Don’t be part of a troll army
If all this sounds to you like a fairly traditional propaganda campaign, I agree. It's just far more targeted, thanks to the information age. And, Americans seem particularly vulnerable to propaganda at the moment, for a variety of reasons. But you don't have to be.
If you don't want to be part of the troll/propaganda army, what should you do? Do all the things your high school English said to do. Don't be a troll. Don't say things just to get an emotional reaction, because you like setting people's hair on fire. Always provide evidence, stick to facts, and don’t be drawn into ad hominem attacks. Rise above them. When you see a vitriolic post by someone whose Twitter handle includes random strings of numbers, or who otherwise has a thin social media profile, assume you are dealing with a troll – even if the person seems to be on your side. Remember, America’s enemies simply want to sow discord, they don’t really care whose “side” they’re on. At a bare minimum, don't repeat things you haven't verified yourself just because you agree with the sentiment expressed. Read numerous independent sources before passing on information.

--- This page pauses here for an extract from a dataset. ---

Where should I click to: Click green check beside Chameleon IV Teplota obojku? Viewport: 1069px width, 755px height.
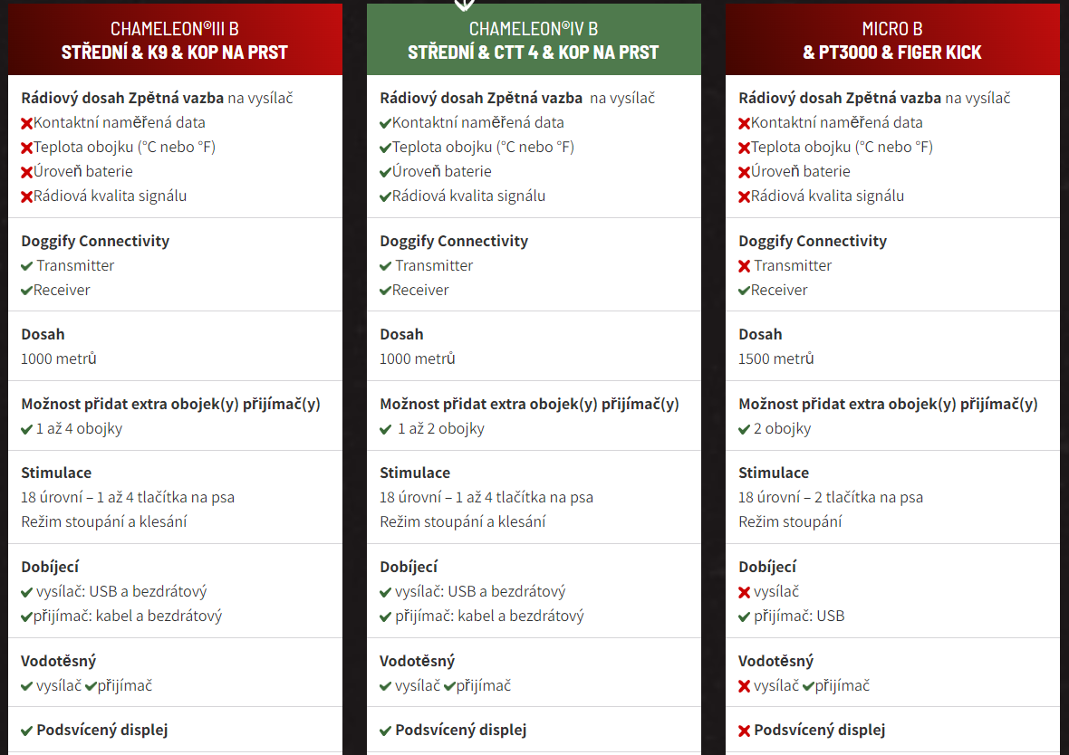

Meanwhile, if you see or hear someone dismissing independent media with over-the-top criticisms, question their motives. Disagreeing with facts is healthy. Questioning someone’s integrity and patriotism, or persuading others to ignore an entire group or industry, should be viewed with deep skepticism.
Here's how you recognize trolling, according to the Institute for the Future report:
Accusations of collusion with foreign intelligence agencies.
Accusations of treason.
Use of violent hate speech as a means of overwhelming and intimidating targets. Every female target of government-backed harassment receives rape threats
Creation of elaborate cartoons and memes.
Trolls often accuse targets of the very behaviors the state is engaging in. In numerous countries, for example, trolls make claims that targets are affiliated with Nazism or fascist elements. Politicians and their proxies use claims of “fake news” as a form of dog whistling to state-sponsored trolls.